At the beginning of the play, Macbeth is exposed as a coward. In the open of Act 1, Scene 7, Macbeth ponders the notion of killing King Duncan before being interrupted by his wife to whom he says, "We will proceed no further in this business / He hath honored me of late, and I have bought / Golden opinions from all sorts of people / Which would be worn now in their newest gloss / Not cast aside so soon" (1. 7. 32-35). It is at this point in the story where Macbeth has not yet had a taste of the power in which he will soon come to love.
He only pursues the notion of murdering Duncan because of the pressure he was receiving from his wife.
As the story progresses and Macbeth has attained the throne, his hunger for power grows whilst his compassion for others ultimately disappears. Macbeth becomes more fearful of others around him and the possibility of relinquishing the throne. In Act III, in the conversation between Macbeth and the, Macbeth says, "So is he [Banquo] mine; and in such bloody distance / That every minute of his being thrusts / Against my near'st of life. And though I could / With barefaced power sweep him from my sight / And bid my will avouch it, yet I must not, / For certain friends that are both his and mine, / Whose loves I may not drop, but wail his fall (3. 1. 119-129). It is at this point ion the play where Macbeth starts to show his changing heart. He is willing to betray and kill off one of his closest allies in order to maintain his seat on the throne.

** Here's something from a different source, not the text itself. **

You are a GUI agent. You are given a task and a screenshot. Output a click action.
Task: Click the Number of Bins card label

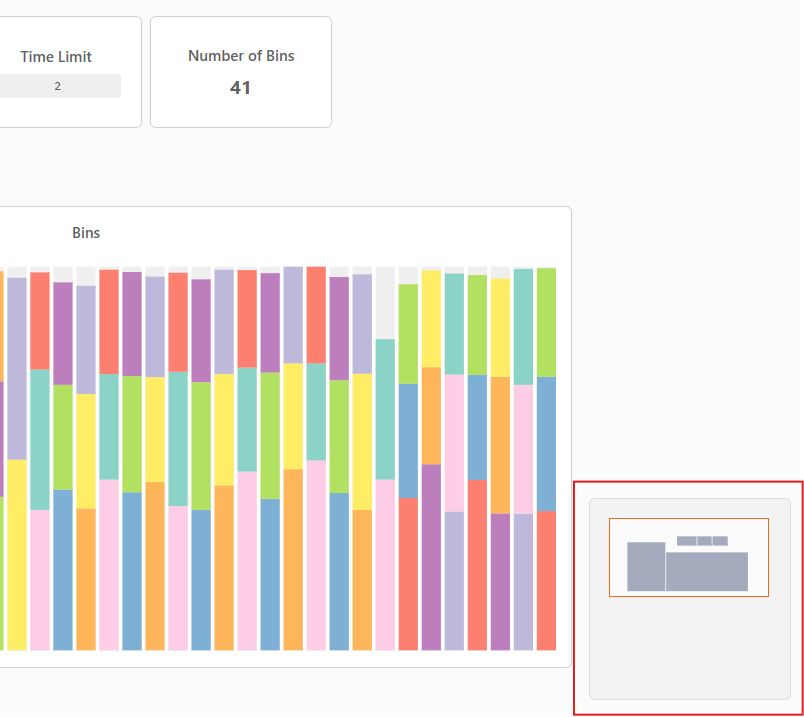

In the Acts IV and V of the play, Macbeth fully evolves into the cold blooded, merciless king that he has been growing to be. Malcolm describes him as "bloody, / Luxurious, avaricious, false, deceitful, / Sudden, malicious, smacking of every sin / That has a name. (4. 3. 59-61). The once kind, gentle, and beloved Macbeth is now feared by others and trusted by no one. In the closing scenes of the play, Macbeth describes the changes he has gone through. "I have almost forgot the taste of fears./ The time has been my senses would have cooled / To hear a night-shriek, and my fell of hair / Would at a dismal treatise rouse and stir / As life were in 't. I have supped full with horrors / Direness, familiar to my slaughterous thoughts / Cannot once start me (5. 5. 9-15.). Macbeth's own self revelation about his change is the final stage in the development of his character before his ultimate downfall and demise.